■ YOUR TASK
Among the records below, find the line with "Where should I click to: Expand" and the line with "You are a computer-use agent.". Set down both and every line between, exactly and with no pictures, but nothing else.

════

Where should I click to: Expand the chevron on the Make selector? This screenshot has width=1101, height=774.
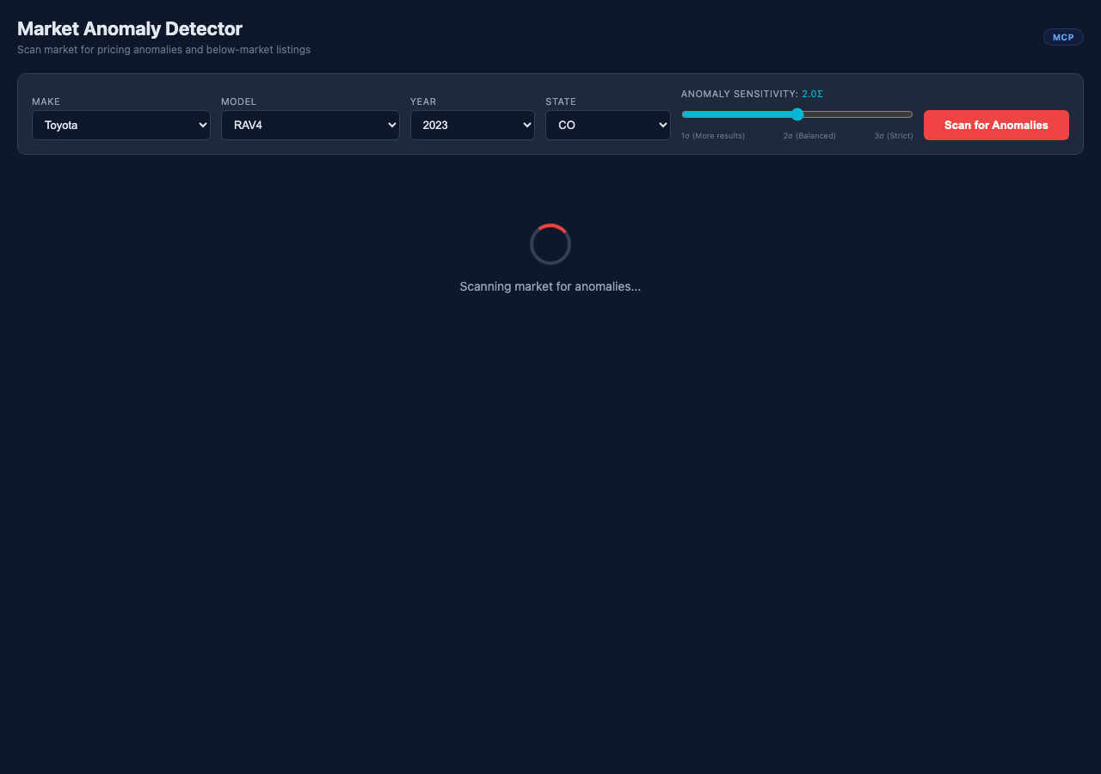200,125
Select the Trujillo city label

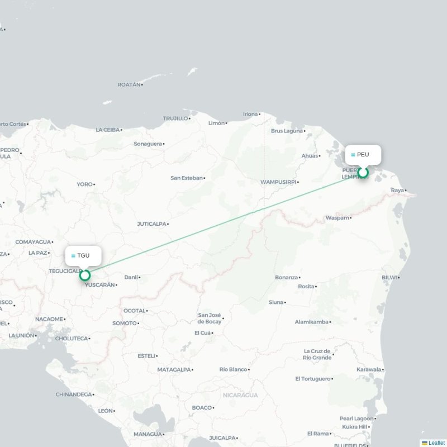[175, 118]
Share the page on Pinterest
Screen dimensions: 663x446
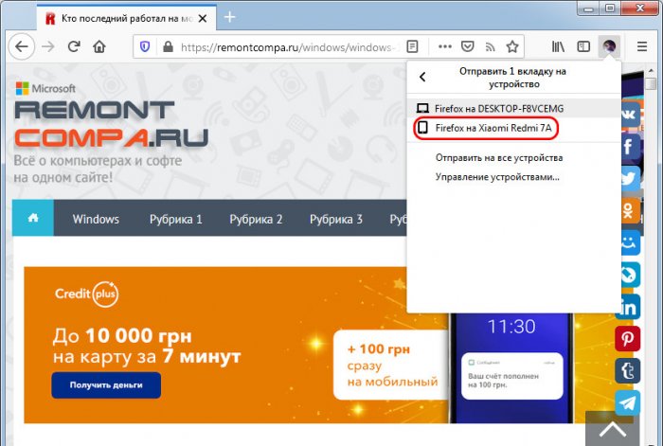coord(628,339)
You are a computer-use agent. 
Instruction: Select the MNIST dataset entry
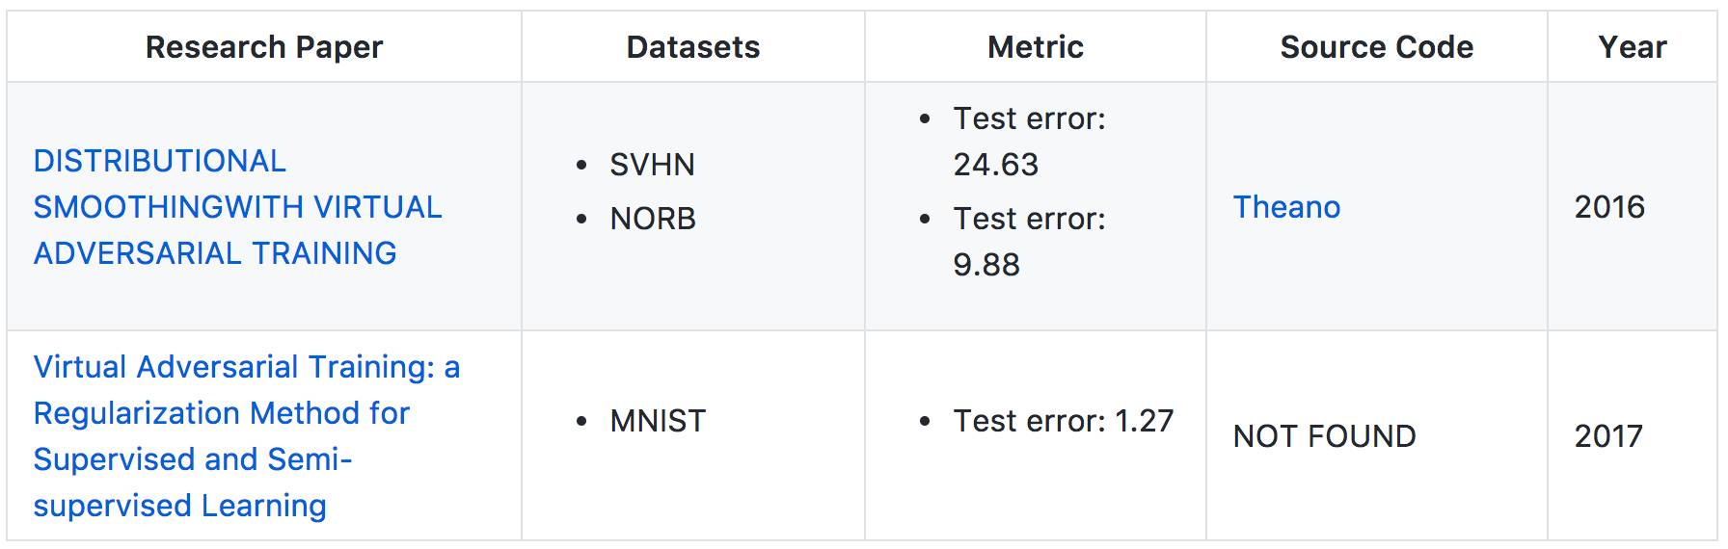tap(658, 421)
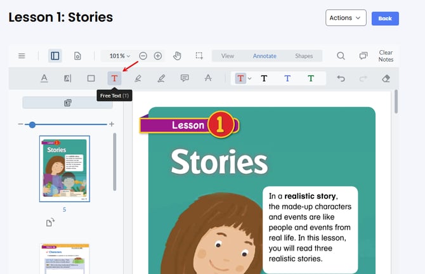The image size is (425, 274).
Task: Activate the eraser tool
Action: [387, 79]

════

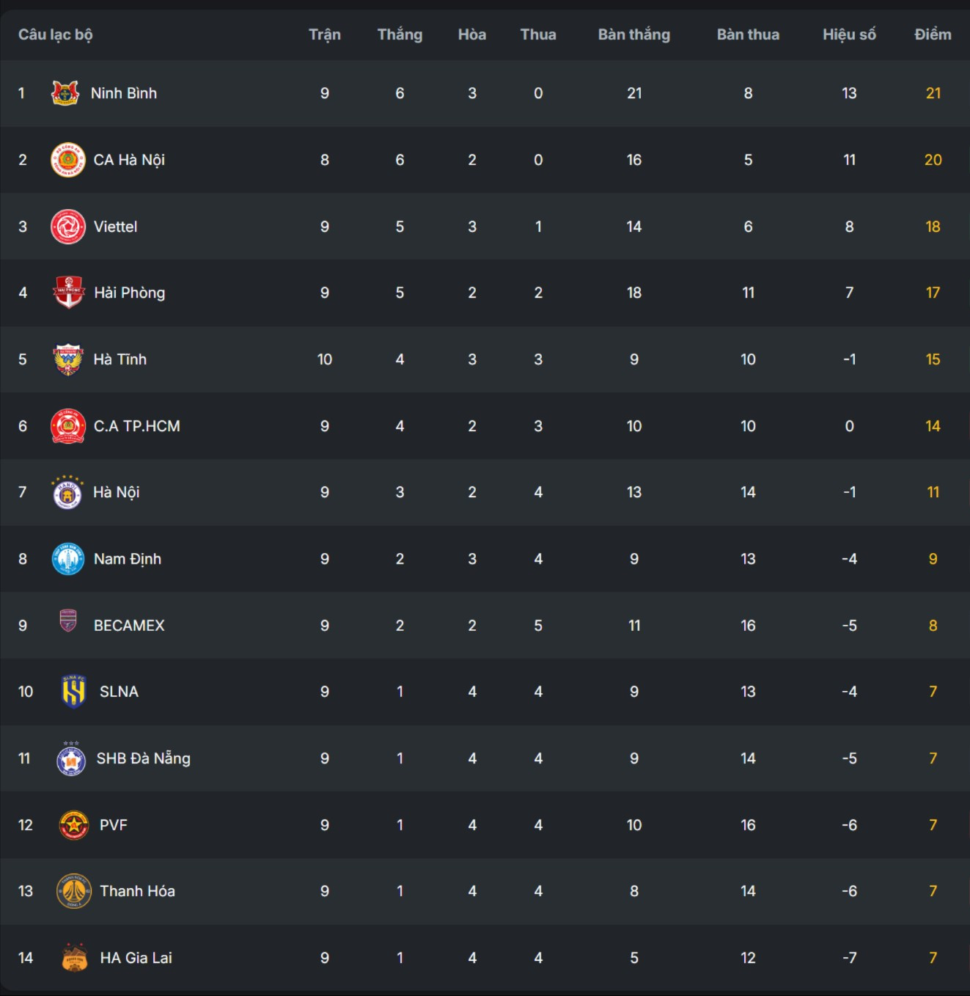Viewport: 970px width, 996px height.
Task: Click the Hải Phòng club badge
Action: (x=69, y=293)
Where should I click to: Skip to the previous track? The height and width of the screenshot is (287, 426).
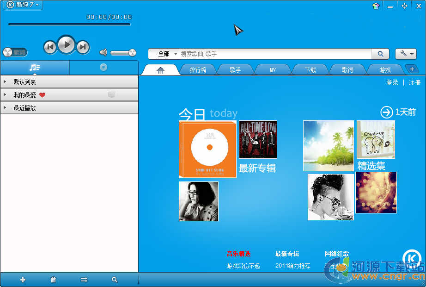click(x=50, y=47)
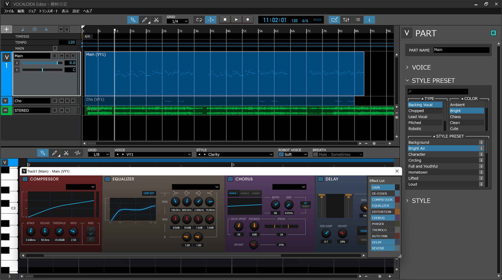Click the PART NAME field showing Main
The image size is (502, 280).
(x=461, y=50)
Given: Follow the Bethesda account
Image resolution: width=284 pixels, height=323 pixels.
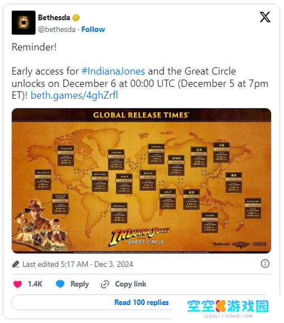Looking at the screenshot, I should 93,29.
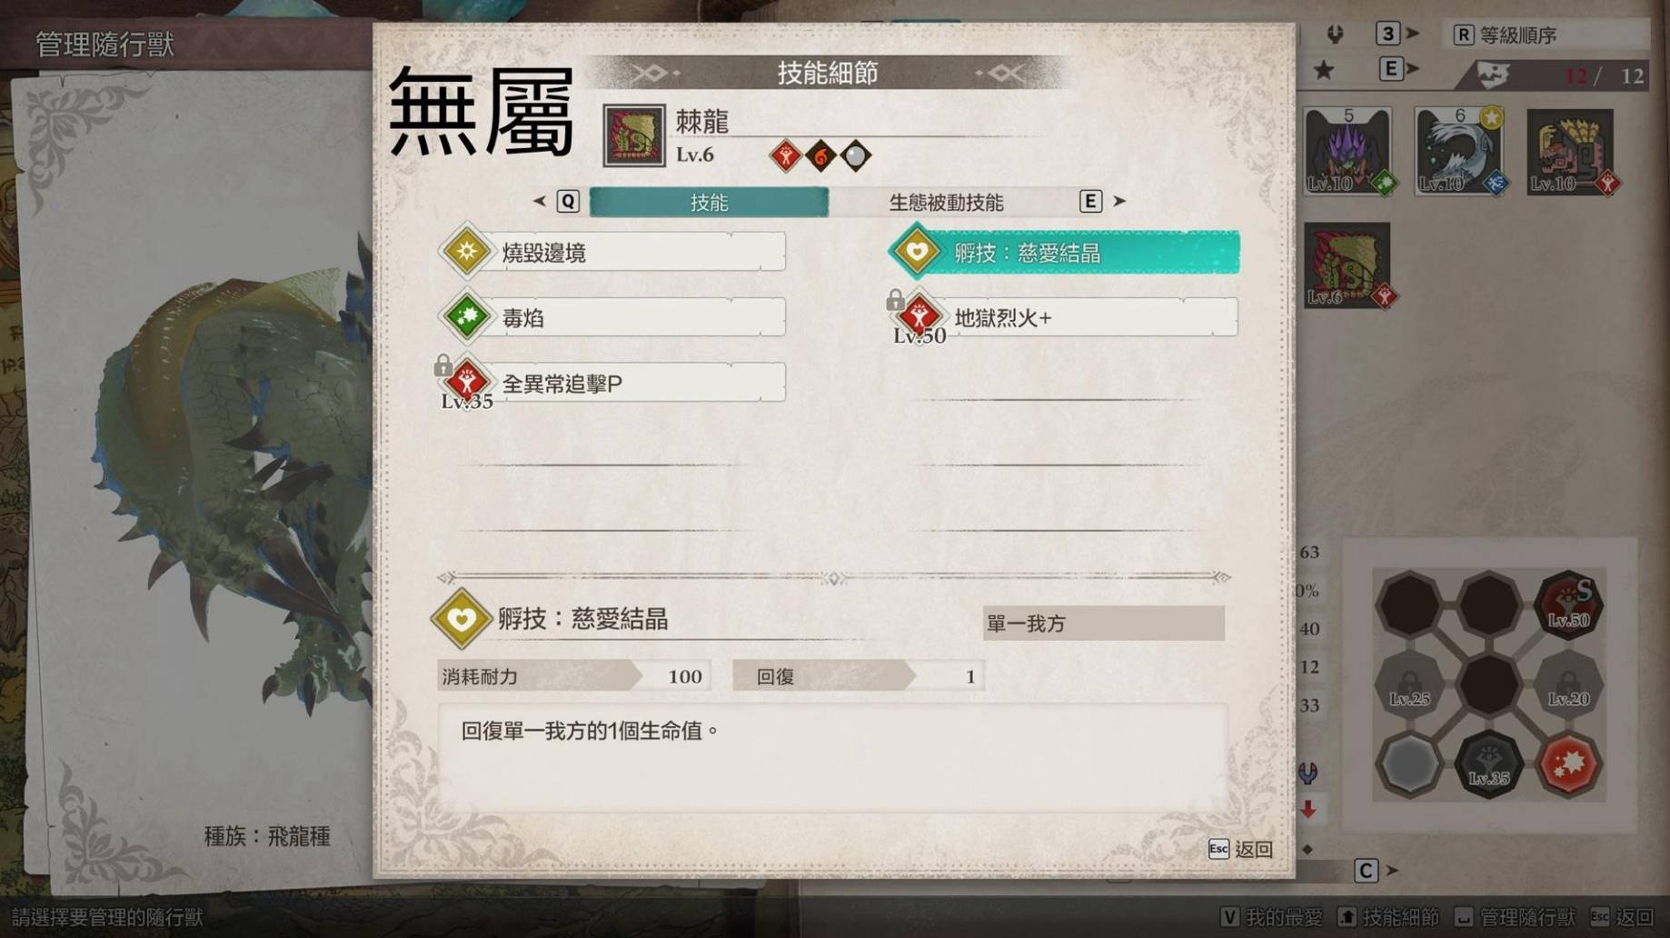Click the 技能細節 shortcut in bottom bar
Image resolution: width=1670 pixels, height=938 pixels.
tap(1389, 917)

════

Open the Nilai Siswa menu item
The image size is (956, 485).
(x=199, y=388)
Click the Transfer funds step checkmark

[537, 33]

════

■ ANSWER BELOW
Where should I click to: Expand the chevron on the Make selector? This screenshot has width=1101, height=774.
200,125
Select the Trujillo city label

[175, 118]
Share the page on Pinterest
Screen dimensions: 663x446
coord(628,339)
You are a computer-use agent. 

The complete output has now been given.